• Problem to solve: Quote every line from the top of the listing down to and including the line that contains "中创网赚项目 (129, 92)".
Given data Block Start
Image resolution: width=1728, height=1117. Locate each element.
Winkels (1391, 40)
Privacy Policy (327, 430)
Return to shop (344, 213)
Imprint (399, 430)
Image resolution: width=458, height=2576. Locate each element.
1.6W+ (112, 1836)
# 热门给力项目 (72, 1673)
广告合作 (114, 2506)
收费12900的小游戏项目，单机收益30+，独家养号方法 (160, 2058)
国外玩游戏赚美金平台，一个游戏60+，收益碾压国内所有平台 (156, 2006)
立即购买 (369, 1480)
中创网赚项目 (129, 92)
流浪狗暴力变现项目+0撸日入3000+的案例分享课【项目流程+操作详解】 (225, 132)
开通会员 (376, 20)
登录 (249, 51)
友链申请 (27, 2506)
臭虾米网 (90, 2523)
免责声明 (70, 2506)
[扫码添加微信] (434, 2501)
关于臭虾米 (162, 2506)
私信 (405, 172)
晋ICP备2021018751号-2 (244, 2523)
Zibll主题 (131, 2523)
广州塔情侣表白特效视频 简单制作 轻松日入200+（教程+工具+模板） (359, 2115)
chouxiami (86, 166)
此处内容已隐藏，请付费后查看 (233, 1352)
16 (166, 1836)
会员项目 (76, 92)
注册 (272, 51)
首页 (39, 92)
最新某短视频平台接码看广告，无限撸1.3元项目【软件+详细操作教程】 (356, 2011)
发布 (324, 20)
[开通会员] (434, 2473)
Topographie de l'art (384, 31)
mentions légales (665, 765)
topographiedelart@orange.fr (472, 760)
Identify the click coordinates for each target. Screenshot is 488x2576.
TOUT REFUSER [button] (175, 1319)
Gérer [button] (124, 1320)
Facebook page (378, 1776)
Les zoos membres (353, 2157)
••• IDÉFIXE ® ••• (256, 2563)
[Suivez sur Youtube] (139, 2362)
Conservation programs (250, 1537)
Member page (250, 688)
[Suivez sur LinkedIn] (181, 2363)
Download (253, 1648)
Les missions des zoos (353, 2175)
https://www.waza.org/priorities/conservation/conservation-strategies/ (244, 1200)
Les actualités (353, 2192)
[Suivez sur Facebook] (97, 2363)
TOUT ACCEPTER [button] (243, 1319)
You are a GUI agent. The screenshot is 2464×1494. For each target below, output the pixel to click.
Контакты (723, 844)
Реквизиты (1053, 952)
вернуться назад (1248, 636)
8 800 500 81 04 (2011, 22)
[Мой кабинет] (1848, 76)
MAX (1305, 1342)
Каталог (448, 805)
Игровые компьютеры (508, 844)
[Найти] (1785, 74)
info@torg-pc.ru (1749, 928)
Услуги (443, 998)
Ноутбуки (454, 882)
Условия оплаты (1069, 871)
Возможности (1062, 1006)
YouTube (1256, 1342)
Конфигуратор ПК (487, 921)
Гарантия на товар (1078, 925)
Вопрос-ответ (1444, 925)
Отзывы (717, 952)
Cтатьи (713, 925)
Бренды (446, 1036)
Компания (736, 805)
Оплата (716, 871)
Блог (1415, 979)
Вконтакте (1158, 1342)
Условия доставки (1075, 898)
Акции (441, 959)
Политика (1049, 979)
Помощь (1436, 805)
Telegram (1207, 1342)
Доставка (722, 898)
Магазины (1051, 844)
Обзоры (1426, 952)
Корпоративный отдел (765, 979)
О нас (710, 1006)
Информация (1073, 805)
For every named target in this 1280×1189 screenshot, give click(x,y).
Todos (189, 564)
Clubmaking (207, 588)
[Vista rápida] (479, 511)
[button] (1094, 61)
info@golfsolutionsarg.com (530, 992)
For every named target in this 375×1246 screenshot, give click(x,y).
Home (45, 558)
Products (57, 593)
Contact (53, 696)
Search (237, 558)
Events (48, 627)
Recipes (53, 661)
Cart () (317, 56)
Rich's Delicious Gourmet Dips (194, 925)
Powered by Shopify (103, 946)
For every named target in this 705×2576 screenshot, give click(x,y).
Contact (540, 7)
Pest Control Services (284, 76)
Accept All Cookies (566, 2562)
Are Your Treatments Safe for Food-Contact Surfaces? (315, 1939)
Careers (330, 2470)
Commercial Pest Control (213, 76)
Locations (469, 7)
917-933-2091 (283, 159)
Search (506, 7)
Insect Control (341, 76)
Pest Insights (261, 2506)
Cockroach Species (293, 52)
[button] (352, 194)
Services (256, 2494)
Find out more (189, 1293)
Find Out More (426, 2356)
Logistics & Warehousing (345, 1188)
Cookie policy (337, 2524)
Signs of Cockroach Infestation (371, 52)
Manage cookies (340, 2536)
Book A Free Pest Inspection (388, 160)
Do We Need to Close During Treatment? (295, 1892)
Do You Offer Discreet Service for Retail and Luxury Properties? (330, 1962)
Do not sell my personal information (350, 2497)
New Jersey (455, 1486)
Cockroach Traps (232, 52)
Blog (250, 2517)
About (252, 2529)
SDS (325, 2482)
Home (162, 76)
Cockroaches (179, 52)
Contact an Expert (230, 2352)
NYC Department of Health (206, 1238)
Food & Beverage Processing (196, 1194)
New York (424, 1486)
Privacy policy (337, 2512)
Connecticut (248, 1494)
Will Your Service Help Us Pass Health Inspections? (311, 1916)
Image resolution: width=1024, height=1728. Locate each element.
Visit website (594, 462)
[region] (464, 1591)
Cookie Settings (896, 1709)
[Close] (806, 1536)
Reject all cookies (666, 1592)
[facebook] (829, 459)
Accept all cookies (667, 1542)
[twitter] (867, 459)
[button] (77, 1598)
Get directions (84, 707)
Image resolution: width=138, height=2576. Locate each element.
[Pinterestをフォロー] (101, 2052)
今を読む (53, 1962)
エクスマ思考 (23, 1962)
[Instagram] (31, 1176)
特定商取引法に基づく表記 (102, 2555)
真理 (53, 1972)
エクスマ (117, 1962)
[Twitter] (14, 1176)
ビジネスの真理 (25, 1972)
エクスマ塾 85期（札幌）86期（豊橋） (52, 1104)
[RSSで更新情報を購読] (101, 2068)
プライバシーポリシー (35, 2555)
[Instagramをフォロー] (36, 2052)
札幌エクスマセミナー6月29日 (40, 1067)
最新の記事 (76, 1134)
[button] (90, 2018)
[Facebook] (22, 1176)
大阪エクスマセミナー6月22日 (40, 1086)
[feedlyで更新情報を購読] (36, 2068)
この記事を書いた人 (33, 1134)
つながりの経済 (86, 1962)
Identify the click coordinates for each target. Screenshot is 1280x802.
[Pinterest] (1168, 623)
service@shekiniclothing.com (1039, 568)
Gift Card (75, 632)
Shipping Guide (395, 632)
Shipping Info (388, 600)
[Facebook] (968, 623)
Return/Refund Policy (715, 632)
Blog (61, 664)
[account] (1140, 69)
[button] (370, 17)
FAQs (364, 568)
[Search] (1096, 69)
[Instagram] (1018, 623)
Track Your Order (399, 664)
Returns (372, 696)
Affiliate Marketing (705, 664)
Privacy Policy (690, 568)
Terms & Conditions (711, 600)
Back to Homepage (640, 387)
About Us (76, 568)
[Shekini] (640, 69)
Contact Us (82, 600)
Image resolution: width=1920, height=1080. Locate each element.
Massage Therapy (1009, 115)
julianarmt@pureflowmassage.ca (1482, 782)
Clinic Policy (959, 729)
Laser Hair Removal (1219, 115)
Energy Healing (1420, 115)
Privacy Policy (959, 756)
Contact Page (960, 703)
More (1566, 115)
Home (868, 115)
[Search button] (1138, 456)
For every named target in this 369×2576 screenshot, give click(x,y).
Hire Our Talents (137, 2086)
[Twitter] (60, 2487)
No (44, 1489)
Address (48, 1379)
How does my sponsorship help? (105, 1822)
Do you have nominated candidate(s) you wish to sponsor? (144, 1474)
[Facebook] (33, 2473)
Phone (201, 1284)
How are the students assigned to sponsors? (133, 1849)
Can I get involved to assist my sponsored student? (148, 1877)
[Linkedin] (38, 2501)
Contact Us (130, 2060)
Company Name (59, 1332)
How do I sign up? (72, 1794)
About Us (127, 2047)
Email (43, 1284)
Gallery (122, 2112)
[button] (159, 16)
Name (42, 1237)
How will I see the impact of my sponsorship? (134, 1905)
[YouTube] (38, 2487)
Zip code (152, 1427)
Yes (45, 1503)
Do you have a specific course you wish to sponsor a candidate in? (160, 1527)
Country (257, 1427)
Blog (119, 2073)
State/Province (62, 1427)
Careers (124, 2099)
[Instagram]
Given data Block End
• Answer box:
Image resolution: width=1728, height=1117. Locate each element.
Winkels (1391, 40)
Privacy Policy (327, 430)
Return to shop (344, 213)
Imprint (399, 430)
Image resolution: width=458, height=2576. Locate each element.
1.6W+ (112, 1836)
# 热门给力项目 (72, 1673)
广告合作 (114, 2506)
收费12900的小游戏项目，单机收益30+，独家养号方法 (160, 2058)
国外玩游戏赚美金平台，一个游戏60+，收益碾压国内所有平台 (156, 2006)
立即购买 (369, 1480)
中创网赚项目 (129, 92)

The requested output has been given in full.